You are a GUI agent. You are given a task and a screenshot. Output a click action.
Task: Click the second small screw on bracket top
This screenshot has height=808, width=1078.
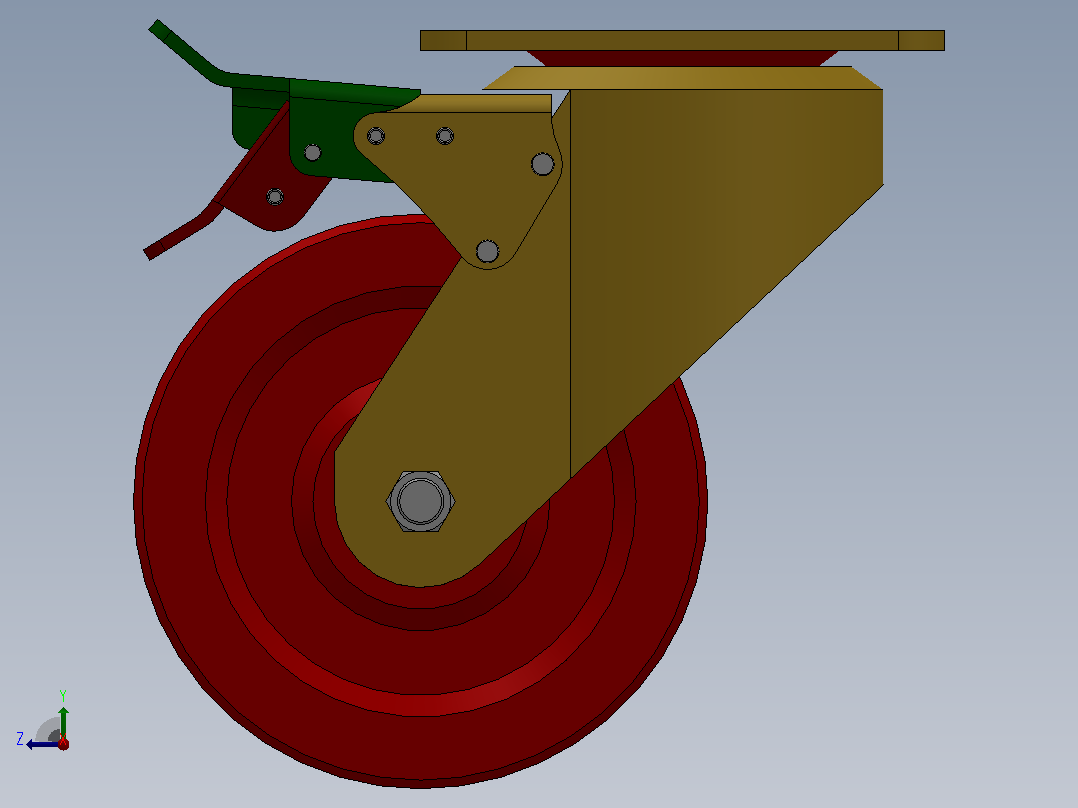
-*-*-
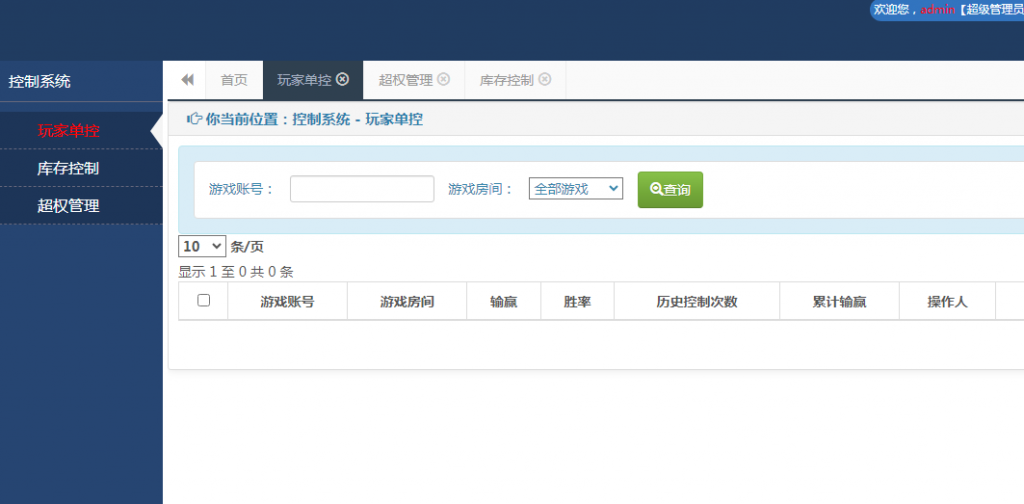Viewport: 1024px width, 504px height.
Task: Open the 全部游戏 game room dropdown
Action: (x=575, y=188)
-*-*-
- Task item
Beginning with the line holding "You are a GUI" and ending with the line holding "This screenshot has height=808, width=1078.", write out the stretch of material above exactly; add no further lines.

- Solution for this problem
You are a GUI agent. You are given a task and a screenshot. Output a click action.
Task: Click the second small screw on bracket top
This screenshot has height=808, width=1078.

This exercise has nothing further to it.